| SOURCE |
◆ ◆ ◆ ◆ ◆

Jobs

Data Engineer


Job details
  • Oh
  • 3 days ago

About Us

 

We're building the future of uncensored AI infrastructure & products. Our technology powers hyper-immersive experiences and enables the ownership of personalized, interoperable AI characters, unlocking vast monetization opportunities across our ecosystem and beyond.

 

We are initially focused on the Creator and Social-Fi landscapes, building interoperable 'superModel' characters powered by our advanced proprietary multi-modal, uncensored AI models. These superModels can be first experienced on our platform, OhChat, with additional platform integrations in the works.


OhChat, has gained 70,000 users across 174 countries in a matter of weeks. The site allows users to enjoy hyper-immersive experiences with digital AI characters, enabling real-time interactions and uncensored exchanges with original characters as well as ‘digital twins’ who are based on both celebrities and real-world creators, launched in partnership with them.


Website: https://chat.oh.xyz/


Job Overview


As a Data Engineer at Oh, you will play a crucial role in building and optimizing our data pipeline and infrastructure. You’ll be responsible for data collection, particularly large-scale image scraping, and managing structured and unstructured datasets for training generative AI models. You will work closely with machine learning engineers and developers to ensure data quality, availability, and scalability.

◆ ◆ ◆ ◆ ◆

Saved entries
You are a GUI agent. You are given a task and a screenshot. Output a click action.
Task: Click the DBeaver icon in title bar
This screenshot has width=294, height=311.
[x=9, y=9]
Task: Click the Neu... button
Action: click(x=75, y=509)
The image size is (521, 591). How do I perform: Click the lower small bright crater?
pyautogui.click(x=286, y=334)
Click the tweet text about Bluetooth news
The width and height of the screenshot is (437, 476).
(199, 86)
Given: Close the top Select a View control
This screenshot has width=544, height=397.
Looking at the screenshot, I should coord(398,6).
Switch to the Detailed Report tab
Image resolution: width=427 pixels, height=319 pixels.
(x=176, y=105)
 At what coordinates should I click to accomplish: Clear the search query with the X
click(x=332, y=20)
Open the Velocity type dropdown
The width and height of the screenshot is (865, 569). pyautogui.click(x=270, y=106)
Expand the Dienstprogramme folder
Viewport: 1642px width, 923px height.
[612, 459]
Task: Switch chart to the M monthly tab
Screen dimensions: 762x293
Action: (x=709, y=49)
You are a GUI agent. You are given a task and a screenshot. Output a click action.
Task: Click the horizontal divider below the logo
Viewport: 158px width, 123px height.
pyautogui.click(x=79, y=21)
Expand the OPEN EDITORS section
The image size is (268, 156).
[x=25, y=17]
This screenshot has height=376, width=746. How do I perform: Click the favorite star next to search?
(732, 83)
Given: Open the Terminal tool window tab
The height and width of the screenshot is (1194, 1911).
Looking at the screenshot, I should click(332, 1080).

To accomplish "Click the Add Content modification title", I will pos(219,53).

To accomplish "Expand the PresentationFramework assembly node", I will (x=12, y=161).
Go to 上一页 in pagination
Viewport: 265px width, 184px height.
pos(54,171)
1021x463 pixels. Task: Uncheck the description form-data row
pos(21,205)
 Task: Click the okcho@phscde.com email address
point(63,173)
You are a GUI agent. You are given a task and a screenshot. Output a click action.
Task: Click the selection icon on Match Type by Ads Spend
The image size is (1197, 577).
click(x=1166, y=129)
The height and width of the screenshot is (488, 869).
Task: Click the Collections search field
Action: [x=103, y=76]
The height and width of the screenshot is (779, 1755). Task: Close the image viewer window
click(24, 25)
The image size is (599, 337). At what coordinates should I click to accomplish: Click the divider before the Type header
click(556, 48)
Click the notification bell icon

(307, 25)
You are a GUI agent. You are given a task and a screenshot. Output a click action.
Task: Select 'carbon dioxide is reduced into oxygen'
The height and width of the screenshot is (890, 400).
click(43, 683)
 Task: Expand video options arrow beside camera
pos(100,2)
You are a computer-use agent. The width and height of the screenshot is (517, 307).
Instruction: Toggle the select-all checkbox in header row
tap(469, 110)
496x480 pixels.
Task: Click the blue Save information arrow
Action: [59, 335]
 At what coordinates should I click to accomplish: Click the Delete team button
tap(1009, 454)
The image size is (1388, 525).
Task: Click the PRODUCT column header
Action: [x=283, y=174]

◆ ◆ ◆ ◆ ◆

| WHAT YOU HAVE TO DO |
Extend the Data Engineer job posting past its final sentence.

| RESPONSE FOR THIS EXERCISE |
Key Responsibilities


  • Data Pipeline Development: Design, build, and maintain data pipelines to support the collection, ingestion, and processing of large-scale image, video, and audio datasets.
  • Data Scraping and Collection: Develop and optimize web scraping scripts to collect high-quality multimedia datasets
  • Data Storage and Management: Implement efficient storage solutions for large volumes of structured and unstructured data, ensuring data accessibility and scalability.
  • ETL Processes: Develop and manage ETL processes to transform raw data into formats suitable for model training.
  • Data Quality Assurance: Ensure data quality and consistency across different sources. Implement monitoring tools and workflows to maintain data accuracy and relevance.
  • Documentation: Maintain clear documentation of data sources, scraping processes, and pipeline workflows for team reference and reproducibility.


Required Skills & Qualifications


  • Programming Languages: Proficiency in either Python or JavaScript for data scraping, ETL, and pipeline development.
  • Web Scraping: Experience with web scraping tools and libraries (e.g., BeautifulSoup, Scrapy).
  • Data Storage and Processing: Experience with databases (SQL and NoSQL, such as PostgreSQL, MongoDB) and cloud storage (e.g., AWS S3, RedShift).
  • Data Pipeline and Workflow Orchestration: Familiarity with data pipeline tools such as Apache Airflow, Prefect, or Luigi.
  • Data Transformation: Strong knowledge of data transformation and processing techniques (e.g., Pandas, Dask for Python).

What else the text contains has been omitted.